AdrienPoupa / docker-compose-nas

Simple Docker Compose NAS featuring Sonarr, Radarr, Prowlarr, Jellyfin, qBittorrent, PIA VPN and Traefik with SSL support
990 stars 127 forks source link

LE certificates error "could not find the start of authority" #27

Closed lucyannofrota closed 1 year ago

lucyannofrota commented 1 year ago

I did the configuration as suggested in the repository except for the VPN. Everything seems to be working as expected, but I cannot get the SSL certificates to work.

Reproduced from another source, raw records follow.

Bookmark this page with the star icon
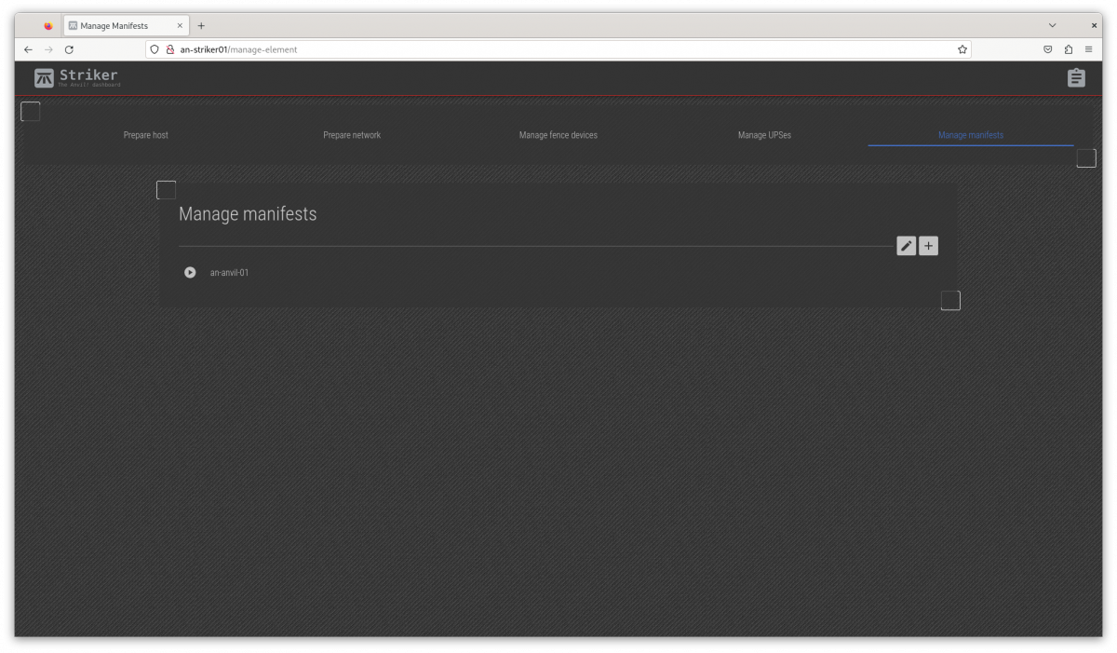Screen dimensions: 1117x653 tap(962, 49)
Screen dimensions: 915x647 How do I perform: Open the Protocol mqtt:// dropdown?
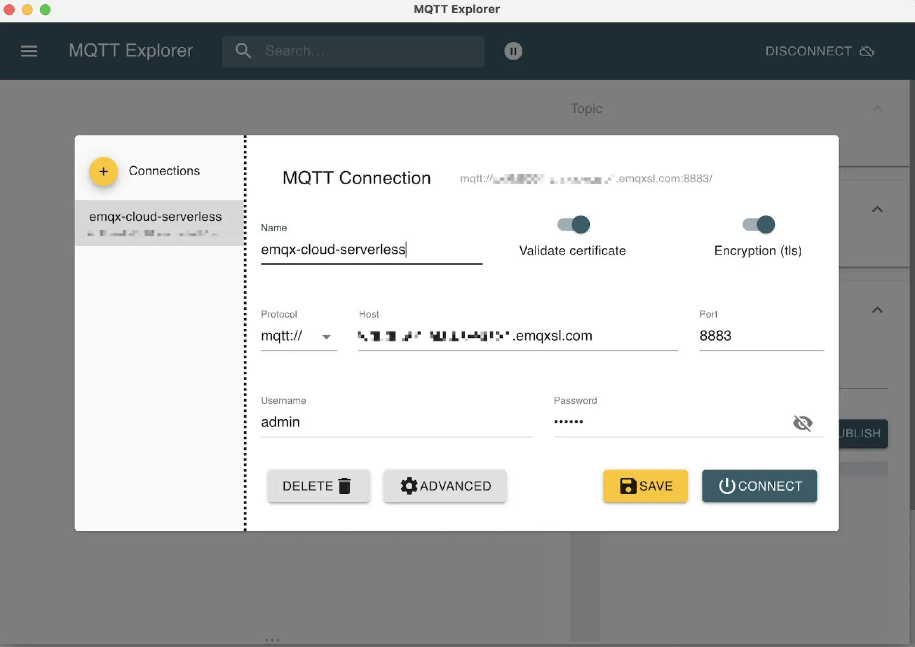(x=298, y=337)
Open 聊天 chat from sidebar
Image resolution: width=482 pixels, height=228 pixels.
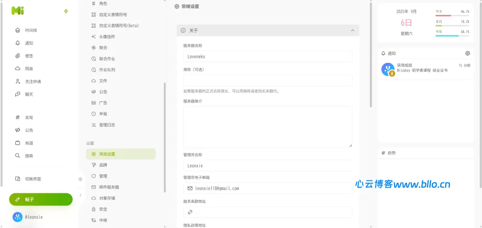pos(18,94)
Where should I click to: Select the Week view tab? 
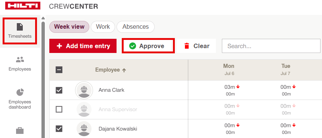click(x=69, y=27)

I'm using cloudflare domain and DNS.

I'm getting this error in the traefik container:

level=debug msg="legolog: [INFO] [MySubDomain.MyDomain.com] AuthURL: https://acme-staging-v02.api.letsencrypt.org/acme/authz-v3/9999999999"
level=debug msg="legolog: [INFO] [MySubDomain.MyDomain.com] acme: Could not find solver for: tls-alpn-01"
level=debug msg="legolog: [INFO] [MySubDomain.MyDomain.com] acme: Could not find solver for: http-01"
level=debug msg="legolog: [INFO] [MySubDomain.MyDomain.com] acme: use dns-01 solver"
level=debug msg="legolog: [INFO] [MySubDomain.MyDomain.com] acme: Preparing to solve DNS-01"
level=debug msg="legolog: [INFO] [MySubDomain.MyDomain.com] acme: Cleaning DNS-01 challenge"
level=debug msg="legolog: [WARN] [MySubDomain.MyDomain.com] acme: cleaning up failed: cloudflare: could not find the start of authority for _acme-challenge.MySubDomain.MyDomain.com.: NOERROR "
level=debug msg="legolog: [INFO] Deactivating auth: https://acme-staging-v02.api.letsencrypt.org/acme/authz-v3/9999999999"
level=debug msg="Serving default certificate for request: \"localhost\""
level=error msg="Unable to obtain ACME certificate for domains \"MySubDomain.MyDomain.com\": unable to generate a certificate for the domains [MySubDomain.MyDomain.com]: error: one or more domains had a problem:\n[MySubDomain.MyDomain.com] [MySubDomain.MyDomain.com] acme: error presenting token: cloudflare: could not find the start of authority for _acme-challenge.MySubDomain.MyDomain.com.: NOERROR\n" routerName=sonarr@docker rule="(Host(`MySubDomain.MyDomain.com`) && PathPrefix(`/sonarr`))" providerName=myresolver.acme ACME CA="https://acme-staging-v02.api.letsencrypt.org/directory"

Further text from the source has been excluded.